I don’t profess a large interest in photojournalism. I distrust photography as a system, which is allegedly relative. When reading the background of images, I often feel that the solipsism involved is fine for the person making the image, but I don’t feel I can relate. I also shudder at the idea that photography is the best tool for describing political situations, documents of lives or other tenuous relationships between perception and image. What “All The Tricks” does, while reading through the text is to remind me of the practice of photography and how easy it is coming from a western country to make and consume images. Rwakoma relates the story of his beginnings as a photographer by recounting the days spent going to school after his brother had sold his bull affording the young photographer the opportunity to do so. He recalls developing his negatives by moonlight, having to make his way to the ferry on a road thick with often-time un-negotiable elephant herds. He tells of carrying his chemicals with him and cutting down his negatives to get a surplus of possibilities. I never had this. I was spoiled. He had 12 exposures to work with, I had 36 and I realize in reading this that I was spoiled.
“Sending white people in to re-colonize Africa through appropriating an African image in fashion, photography and design is salacious. I am skeptical that we are not doing a further disservice when trying to “open Africa up” by process of image slavery”
Most of this book is dedicated to the archival. It is a way in which the publisher HIPUganda and YdocPublishing is taking a direct, possibly activist role in saving these small stories from Uganda. Speaking with Andres Stultiens on and off during the course of the review for this book, it reminded me that there are concerns for projects like this which, make the traversal from archival tendencies to a re-imagined and somehow conceptual book about one person’s story, no matter how much I disavow relative meaning. It stresses past and towards the obvious at the same time. Here is this story from a place you’ve probably never been to and from a cultural you are no doubt oblivious to and yet, the effort has been taken to transplant something overlooked into the western photobook hegemony. Though I may be skeptical of what the audience for a book like this should be, and again, I am not the best person to champion documentary tendencies-I find the result somehow necessary and oddly kind.

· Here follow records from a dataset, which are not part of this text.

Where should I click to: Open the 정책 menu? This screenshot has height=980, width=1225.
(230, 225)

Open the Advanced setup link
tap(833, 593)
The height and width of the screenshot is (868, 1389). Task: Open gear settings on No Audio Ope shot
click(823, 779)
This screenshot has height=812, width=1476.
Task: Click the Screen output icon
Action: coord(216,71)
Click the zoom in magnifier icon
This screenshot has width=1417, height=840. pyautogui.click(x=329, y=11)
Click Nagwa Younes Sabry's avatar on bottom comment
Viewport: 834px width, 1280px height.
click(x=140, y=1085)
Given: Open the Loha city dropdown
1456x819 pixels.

If I were to be critical, I find the book somewhat overdesigned for its genesis. That is emphatically not to say it isn’t good design. The opposite, it is great. The images are interesting in so much as they “record” a period of time and place of which I am unfamiliar. I am trying to beat down the impulse to be affected by the exotic within, but find myself being pulled towards stories of elephants and the like for that very reason, but this is my problem as a privileged reader. I am happy this book exists even if it is not for me. I am happy to see the author inside the book, his images and also his story told by his own mouth. It largely separates a book like this from the flotsam and jetsam of “voyeuristic Africa” which seems to be all the rage these days. Sending white people in to re-colonize Africa through appropriating an African image in fashion, photography and design is salacious. I am skeptical that we are not doing a further disservice when trying to “open Africa up” by process of image slavery. This book avoids that issue fully and for that it has my endorsement. Finally an Africa related photobook that I do not think is taking the piss. Recommended.